WHAT THE TASK ASKS:
Only the lines from the one containing "Task: Open Site Performance view details" through the one containing "Task: Click the Встановити мітки dialog title" should be printed, exactly as they appear below, with both ends included.

[Stored items]
»»
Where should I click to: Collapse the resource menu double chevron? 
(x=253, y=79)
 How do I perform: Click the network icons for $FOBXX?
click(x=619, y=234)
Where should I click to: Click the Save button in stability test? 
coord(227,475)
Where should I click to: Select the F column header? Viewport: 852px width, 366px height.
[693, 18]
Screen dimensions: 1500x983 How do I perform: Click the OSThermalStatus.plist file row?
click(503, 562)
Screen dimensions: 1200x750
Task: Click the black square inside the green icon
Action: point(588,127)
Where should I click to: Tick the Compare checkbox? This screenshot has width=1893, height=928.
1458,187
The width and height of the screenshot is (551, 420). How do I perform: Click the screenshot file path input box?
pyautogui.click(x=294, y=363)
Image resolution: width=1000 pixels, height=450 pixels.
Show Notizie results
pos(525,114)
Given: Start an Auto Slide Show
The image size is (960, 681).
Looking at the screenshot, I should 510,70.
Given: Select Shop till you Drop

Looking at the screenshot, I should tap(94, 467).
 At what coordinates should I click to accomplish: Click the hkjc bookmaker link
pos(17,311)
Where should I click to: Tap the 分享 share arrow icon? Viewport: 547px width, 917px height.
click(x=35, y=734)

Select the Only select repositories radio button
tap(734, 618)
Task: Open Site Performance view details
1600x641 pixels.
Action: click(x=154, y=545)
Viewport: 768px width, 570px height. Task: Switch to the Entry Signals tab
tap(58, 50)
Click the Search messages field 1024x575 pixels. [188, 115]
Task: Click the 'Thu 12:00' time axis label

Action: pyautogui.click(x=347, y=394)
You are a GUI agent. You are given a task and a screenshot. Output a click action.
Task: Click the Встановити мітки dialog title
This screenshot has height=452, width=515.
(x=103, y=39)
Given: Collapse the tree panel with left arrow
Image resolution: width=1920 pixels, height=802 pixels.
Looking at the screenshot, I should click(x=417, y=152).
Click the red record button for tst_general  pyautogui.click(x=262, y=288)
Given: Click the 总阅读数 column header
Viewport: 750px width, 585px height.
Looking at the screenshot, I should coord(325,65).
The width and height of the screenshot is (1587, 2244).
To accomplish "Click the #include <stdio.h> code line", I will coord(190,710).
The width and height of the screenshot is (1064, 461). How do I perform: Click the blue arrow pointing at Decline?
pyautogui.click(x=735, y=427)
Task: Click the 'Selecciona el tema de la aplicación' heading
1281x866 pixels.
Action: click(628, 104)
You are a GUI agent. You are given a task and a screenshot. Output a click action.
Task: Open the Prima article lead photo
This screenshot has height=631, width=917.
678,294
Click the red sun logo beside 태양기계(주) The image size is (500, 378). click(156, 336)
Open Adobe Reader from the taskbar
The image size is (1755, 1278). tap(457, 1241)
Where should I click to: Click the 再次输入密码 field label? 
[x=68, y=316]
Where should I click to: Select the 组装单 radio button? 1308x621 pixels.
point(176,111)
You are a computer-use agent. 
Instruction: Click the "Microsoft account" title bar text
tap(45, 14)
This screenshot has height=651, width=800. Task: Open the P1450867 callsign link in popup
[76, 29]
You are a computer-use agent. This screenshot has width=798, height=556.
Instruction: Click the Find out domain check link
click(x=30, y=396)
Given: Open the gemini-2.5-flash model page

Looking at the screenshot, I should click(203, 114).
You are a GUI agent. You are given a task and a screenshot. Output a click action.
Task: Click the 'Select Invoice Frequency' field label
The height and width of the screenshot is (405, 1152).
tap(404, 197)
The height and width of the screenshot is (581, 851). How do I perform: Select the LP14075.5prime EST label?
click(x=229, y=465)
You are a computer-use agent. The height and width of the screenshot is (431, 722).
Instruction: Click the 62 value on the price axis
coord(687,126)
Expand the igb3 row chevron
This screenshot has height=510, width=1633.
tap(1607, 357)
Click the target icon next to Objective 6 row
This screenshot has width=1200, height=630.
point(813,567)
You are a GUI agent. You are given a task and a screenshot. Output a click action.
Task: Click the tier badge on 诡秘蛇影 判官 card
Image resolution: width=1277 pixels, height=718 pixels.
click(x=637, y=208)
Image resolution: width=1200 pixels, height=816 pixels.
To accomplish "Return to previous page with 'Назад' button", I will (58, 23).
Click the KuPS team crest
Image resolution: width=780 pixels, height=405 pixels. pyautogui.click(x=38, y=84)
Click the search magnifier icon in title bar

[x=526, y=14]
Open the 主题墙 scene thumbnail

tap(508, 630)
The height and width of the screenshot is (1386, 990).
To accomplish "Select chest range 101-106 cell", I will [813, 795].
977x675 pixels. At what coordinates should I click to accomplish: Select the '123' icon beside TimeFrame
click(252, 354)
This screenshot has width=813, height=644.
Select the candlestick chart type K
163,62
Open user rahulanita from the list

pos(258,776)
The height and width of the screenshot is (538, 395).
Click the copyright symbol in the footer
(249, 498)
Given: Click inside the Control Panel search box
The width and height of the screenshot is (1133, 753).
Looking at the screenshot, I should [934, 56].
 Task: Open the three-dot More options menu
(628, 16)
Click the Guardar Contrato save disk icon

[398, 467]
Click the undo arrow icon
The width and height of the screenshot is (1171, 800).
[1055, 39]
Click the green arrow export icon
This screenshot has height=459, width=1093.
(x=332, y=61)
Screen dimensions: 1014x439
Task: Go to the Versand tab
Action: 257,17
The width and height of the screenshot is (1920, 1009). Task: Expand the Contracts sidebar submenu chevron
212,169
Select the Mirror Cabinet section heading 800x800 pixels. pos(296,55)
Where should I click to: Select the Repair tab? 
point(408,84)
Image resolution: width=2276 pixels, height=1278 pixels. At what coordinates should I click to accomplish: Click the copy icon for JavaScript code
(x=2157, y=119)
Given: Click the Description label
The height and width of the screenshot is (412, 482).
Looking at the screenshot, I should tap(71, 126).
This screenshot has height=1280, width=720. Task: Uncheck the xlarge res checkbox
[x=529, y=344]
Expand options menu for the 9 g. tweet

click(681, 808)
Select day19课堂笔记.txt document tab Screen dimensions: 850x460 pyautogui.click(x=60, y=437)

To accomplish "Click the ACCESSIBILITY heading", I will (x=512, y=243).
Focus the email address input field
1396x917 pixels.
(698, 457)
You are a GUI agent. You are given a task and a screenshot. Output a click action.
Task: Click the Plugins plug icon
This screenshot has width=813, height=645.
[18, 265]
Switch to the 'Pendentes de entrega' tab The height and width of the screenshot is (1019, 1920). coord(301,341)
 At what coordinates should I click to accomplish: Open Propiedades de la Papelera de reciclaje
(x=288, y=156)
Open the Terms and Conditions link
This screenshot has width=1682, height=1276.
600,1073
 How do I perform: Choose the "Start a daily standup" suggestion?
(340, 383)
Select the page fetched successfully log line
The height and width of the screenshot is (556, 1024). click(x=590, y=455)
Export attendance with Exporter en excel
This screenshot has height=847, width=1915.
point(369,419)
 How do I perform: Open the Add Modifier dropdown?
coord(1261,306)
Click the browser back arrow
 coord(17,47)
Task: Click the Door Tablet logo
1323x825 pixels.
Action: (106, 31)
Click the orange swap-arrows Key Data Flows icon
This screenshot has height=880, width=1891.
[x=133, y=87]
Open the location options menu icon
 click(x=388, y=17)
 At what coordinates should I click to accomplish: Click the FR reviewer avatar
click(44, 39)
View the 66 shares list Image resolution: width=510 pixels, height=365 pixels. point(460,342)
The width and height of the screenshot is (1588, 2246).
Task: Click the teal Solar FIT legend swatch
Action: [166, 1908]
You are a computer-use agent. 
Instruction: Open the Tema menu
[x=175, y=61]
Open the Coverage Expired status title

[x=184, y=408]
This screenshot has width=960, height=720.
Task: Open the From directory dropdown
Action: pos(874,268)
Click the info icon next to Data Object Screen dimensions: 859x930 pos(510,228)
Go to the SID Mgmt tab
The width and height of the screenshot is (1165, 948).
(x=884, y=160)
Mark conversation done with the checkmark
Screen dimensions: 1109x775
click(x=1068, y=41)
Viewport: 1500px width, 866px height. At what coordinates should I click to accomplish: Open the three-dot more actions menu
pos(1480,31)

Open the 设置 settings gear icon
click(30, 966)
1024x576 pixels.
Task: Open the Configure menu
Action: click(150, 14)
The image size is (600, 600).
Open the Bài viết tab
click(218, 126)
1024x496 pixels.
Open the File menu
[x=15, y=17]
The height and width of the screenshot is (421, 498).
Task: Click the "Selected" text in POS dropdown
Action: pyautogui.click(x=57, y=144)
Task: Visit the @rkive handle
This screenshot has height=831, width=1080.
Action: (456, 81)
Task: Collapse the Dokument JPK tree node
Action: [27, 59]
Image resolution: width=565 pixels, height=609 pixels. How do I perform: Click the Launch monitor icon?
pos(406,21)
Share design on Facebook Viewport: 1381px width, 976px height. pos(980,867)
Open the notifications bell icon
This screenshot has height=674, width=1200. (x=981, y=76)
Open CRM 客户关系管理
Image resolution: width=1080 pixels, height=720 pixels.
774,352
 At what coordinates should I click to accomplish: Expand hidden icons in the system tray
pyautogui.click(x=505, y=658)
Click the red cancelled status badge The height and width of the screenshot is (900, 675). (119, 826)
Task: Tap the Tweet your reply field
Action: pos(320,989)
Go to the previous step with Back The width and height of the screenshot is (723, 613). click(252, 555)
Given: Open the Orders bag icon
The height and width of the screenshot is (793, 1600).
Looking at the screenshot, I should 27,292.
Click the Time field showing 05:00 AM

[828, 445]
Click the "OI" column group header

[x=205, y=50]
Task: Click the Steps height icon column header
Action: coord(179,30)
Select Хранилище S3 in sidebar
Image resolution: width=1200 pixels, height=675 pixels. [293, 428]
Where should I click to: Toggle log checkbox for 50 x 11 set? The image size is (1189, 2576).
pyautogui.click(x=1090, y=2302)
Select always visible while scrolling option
««
RESPONSE AREA:
Task: Open Site Performance view details
1600x641 pixels.
Action: click(x=154, y=545)
Viewport: 768px width, 570px height. Task: Switch to the Entry Signals tab
tap(58, 50)
Click the Search messages field 1024x575 pixels. [188, 115]
Task: Click the 'Thu 12:00' time axis label

Action: pyautogui.click(x=347, y=394)
You are a GUI agent. You are given a task and a screenshot. Output a click action.
Task: Click the Встановити мітки dialog title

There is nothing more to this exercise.